● Provided data
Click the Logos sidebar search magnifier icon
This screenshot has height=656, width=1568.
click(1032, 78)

--

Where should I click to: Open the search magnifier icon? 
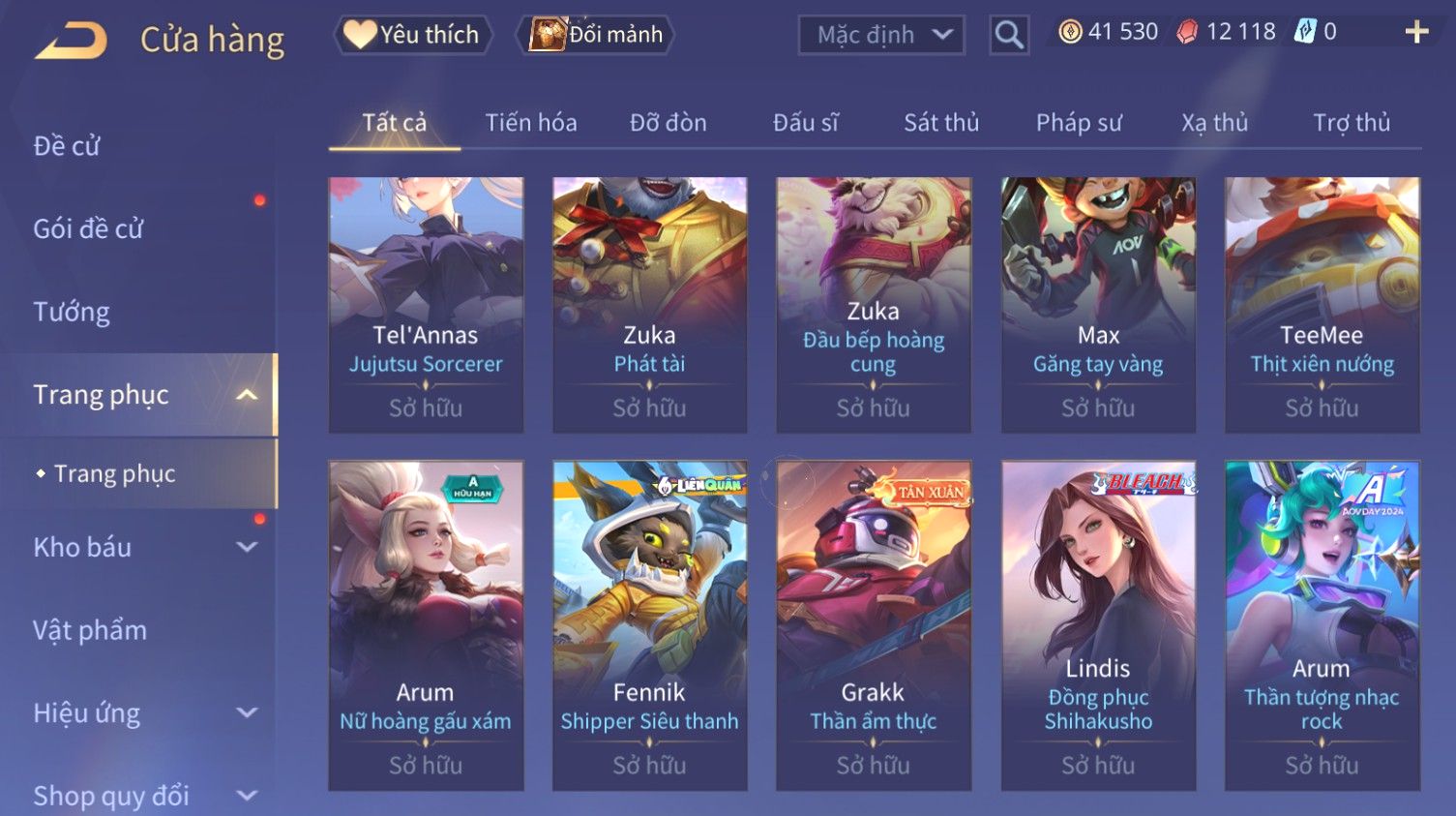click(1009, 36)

● Work required
Write out the material word for word, starting at the line that contains "Click the Logos sidebar search magnifier icon" and ending at the line that contains "click(1032, 78)", with both of those lines included.

● Response to the task
Click the Logos sidebar search magnifier icon
This screenshot has height=656, width=1568.
click(1032, 78)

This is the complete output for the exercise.